US copper penny material transition
Appears in 2 lectures.
Appearances across the corpus
1970s copper price spike; pennies switched to zinc with copper plating to prevent melt-down arbitrage.
In the late 1970s, copper was starting to go through the roof. New York City didn't know what to do. They could not put more wires underground to carry telephone conversations or anything else. Copper just took up too much space. Because Corning finally perfected the optical fiber, now you could have ten million telephone calls on one wire. They were talking about the problem in the 1970s that copper pennies were going to be worth more than one cent, and people were going to start melting down all the pennies and selling it as a copper product. That's one of the reasons — what are our pennies made out of now? Zinc with a copper plating. It's not a thin copper plate, it's a fairly thick copper plate. Now inflation's come along and we're running into the problem that zinc is getting too expensive, and now they're saying do we really need pennies, we'll just go to nickel exchange.
Early-1980s switch from copper to zinc-with-copper-plating, driven by copper-price threshold at which melting pennies becomes profitable. Now repeating with zinc.

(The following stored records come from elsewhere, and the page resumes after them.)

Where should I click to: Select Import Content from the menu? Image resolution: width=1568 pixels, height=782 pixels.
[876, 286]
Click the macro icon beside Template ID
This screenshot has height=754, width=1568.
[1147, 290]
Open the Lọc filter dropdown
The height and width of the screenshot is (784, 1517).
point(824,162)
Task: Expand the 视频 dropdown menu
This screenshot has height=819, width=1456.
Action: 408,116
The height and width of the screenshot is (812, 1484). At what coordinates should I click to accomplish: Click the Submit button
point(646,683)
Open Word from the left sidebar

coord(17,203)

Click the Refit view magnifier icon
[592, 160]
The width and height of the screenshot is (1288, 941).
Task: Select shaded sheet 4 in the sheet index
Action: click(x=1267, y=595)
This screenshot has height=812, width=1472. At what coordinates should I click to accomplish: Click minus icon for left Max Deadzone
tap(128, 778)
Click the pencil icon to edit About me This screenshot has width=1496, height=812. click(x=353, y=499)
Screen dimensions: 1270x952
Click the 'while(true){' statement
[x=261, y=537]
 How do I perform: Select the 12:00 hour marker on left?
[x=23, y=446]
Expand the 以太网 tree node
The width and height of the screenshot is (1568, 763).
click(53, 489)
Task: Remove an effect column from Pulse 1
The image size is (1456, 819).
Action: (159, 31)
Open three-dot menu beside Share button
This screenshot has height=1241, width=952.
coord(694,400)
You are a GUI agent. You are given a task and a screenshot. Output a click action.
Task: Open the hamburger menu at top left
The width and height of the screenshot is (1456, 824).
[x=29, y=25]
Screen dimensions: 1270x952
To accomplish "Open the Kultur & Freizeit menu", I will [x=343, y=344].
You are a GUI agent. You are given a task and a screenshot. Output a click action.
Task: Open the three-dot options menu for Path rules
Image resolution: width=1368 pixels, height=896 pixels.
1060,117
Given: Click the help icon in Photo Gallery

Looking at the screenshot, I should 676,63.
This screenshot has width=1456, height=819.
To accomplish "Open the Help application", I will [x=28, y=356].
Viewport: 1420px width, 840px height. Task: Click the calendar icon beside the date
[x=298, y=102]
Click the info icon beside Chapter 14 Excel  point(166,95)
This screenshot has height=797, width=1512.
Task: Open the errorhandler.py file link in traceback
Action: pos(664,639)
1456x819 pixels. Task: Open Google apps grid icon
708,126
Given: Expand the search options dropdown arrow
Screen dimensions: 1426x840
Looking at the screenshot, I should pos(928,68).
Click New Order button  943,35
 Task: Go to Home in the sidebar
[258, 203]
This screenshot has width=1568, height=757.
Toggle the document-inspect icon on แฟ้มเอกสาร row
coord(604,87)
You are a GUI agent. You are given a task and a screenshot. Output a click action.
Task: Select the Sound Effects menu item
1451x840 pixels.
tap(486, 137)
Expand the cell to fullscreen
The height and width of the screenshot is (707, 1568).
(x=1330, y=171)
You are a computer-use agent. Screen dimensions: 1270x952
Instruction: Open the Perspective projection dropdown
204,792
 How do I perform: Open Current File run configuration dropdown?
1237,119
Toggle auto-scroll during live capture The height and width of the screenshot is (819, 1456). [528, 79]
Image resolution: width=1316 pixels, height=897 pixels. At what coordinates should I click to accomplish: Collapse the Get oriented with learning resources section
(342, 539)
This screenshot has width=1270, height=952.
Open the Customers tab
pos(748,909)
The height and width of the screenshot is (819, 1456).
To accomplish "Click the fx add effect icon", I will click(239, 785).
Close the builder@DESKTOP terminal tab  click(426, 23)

Back when I was your age, pennies were made out of copper. At that time copper cost 60 cents a pound. Whenever the price of copper got to $2 a pound it was going to be cheaper to melt your pennies and sell it for the copper than the value of a penny. The government was looking at — inflation is going to kill the copper penny. In the early '80s they came up with the zinc penny, which is the penny you know today. They're actually zinc with a copper plate on the top. Now that zinc price is going from 40 cents a pound up to whatever it is today, 80 cents or a dollar a pound, the extra processing means it's getting to the point where it's going to be cheap enough to melt your pennies to get the zinc out. It currently costs 1.6 cents to make a penny. The pennies cost the Treasury more than a penny to make. What they're really worried about is not the fabrication cost, because pennies last a long time in service. They're worried about the fact that when this is the cheapest source of zinc or copper, people are just going to melt them down. At that point they can't afford to make enough pennies to replace the ones that people melt illegally. But nonetheless they'll do it.